**EXERCISE OBJECTIVE:** Output the entries below unchanged, except for the pictures.

------

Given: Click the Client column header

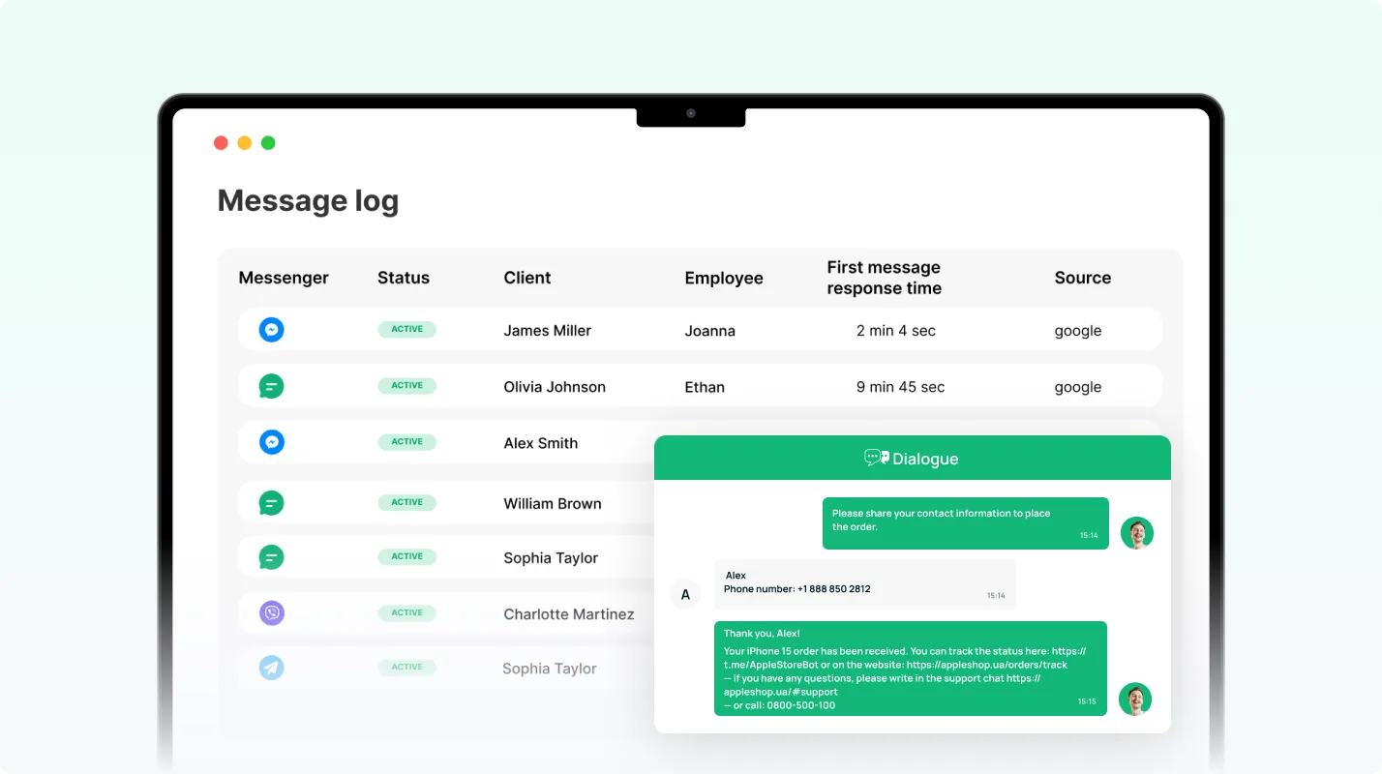Looking at the screenshot, I should click(x=527, y=278).
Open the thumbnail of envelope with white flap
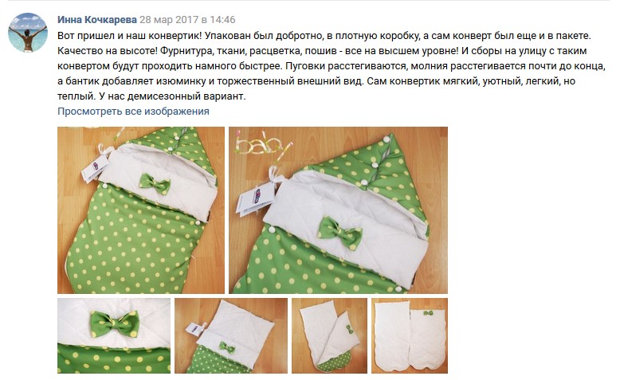Screen dimensions: 620x380 point(231,335)
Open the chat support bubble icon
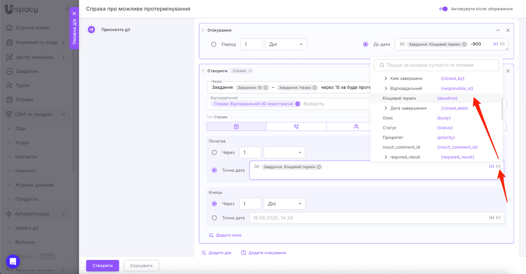Viewport: 526px width, 274px height. click(13, 262)
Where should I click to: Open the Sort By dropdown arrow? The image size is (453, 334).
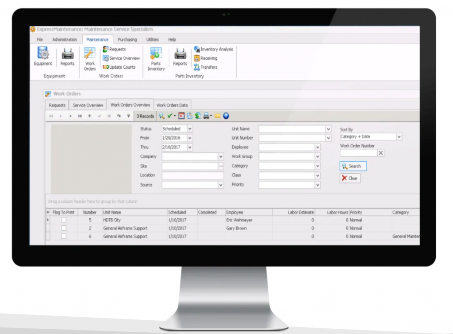(x=399, y=137)
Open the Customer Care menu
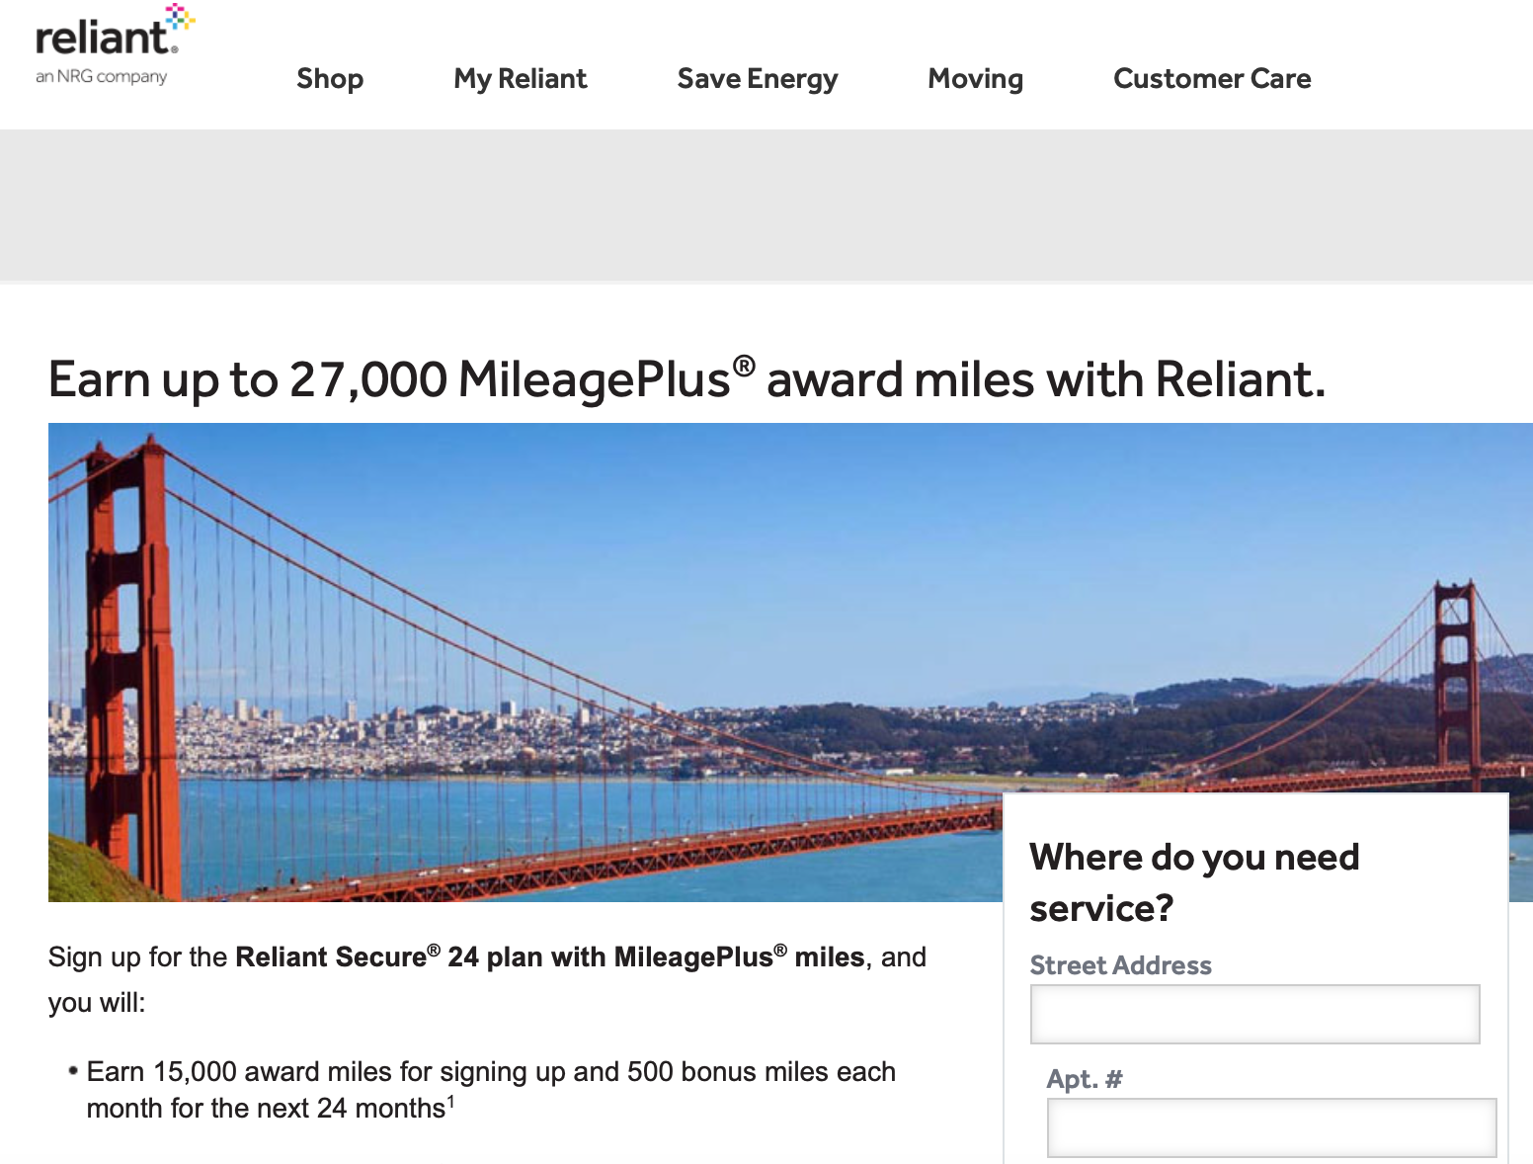1533x1164 pixels. pos(1212,79)
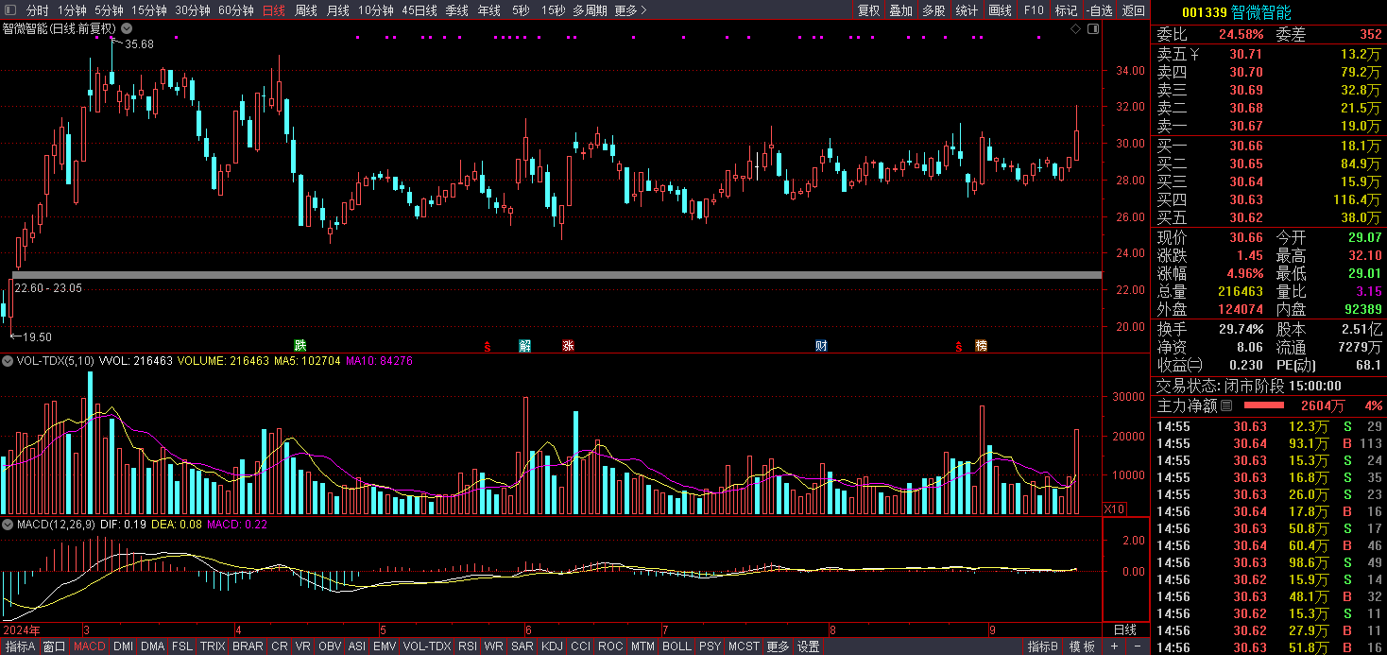Remove the stock via -自选 button
The image size is (1387, 655).
[x=1100, y=10]

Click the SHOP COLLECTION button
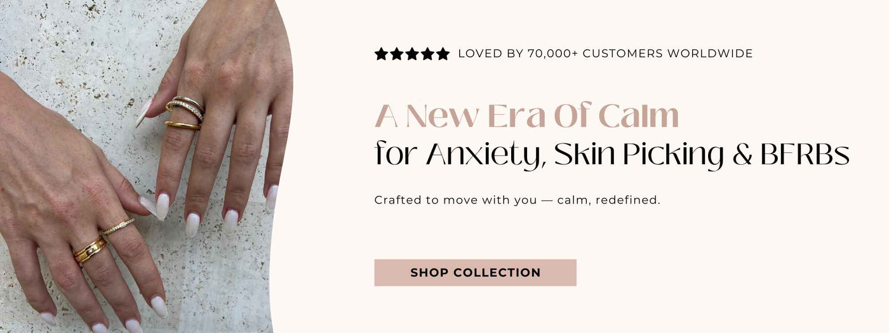click(475, 273)
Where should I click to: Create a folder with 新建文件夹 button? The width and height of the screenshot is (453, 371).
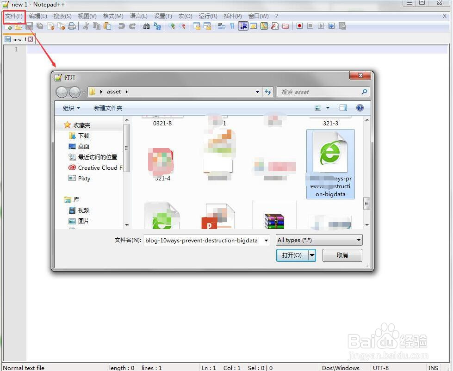108,108
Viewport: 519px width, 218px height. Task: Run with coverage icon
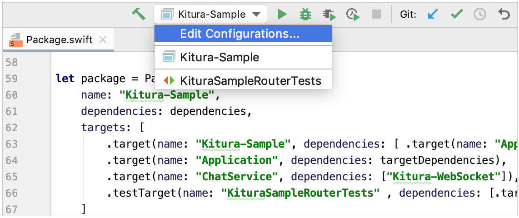[329, 15]
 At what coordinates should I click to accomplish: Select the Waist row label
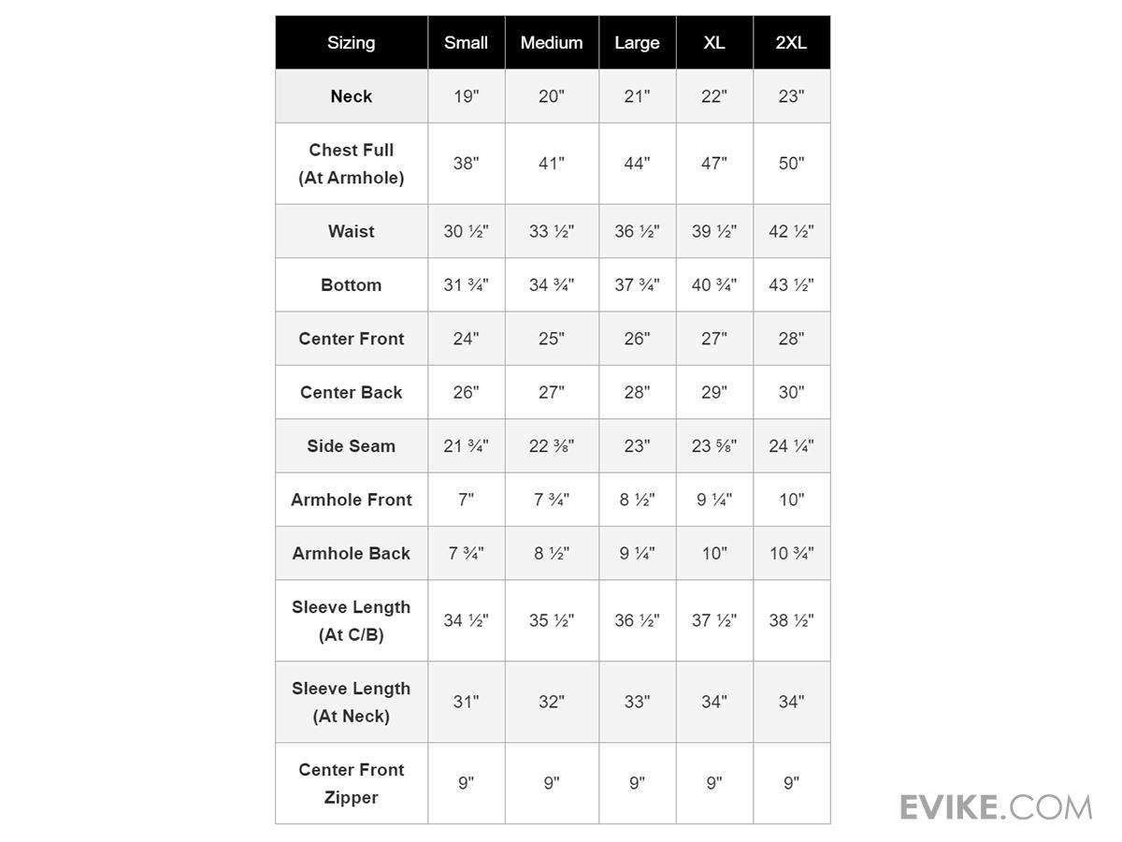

------

**EXERCISE RESULT:**
Given: Click the Client column header

Looking at the screenshot, I should click(x=527, y=278).
Open the thumbnail of envelope with white flap
Screen dimensions: 620x380 point(231,335)
Open the chat support bubble icon
Viewport: 526px width, 274px height. click(13, 262)
Where should I click to: Open the Sort By dropdown arrow? The image size is (453, 334).
(x=399, y=137)
Open the Customer Care menu
1533x1164 pixels. pos(1212,79)
Remove the stock via -自选 button
The image size is (1387, 655).
[x=1100, y=10]

Click the SHOP COLLECTION button
click(475, 273)
Where should I click to: Create a folder with 新建文件夹 button? The width and height of the screenshot is (453, 371).
108,108
Viewport: 519px width, 218px height. Task: Run with coverage icon
[329, 15]
 At what coordinates should I click to accomplish: Select the Waist row label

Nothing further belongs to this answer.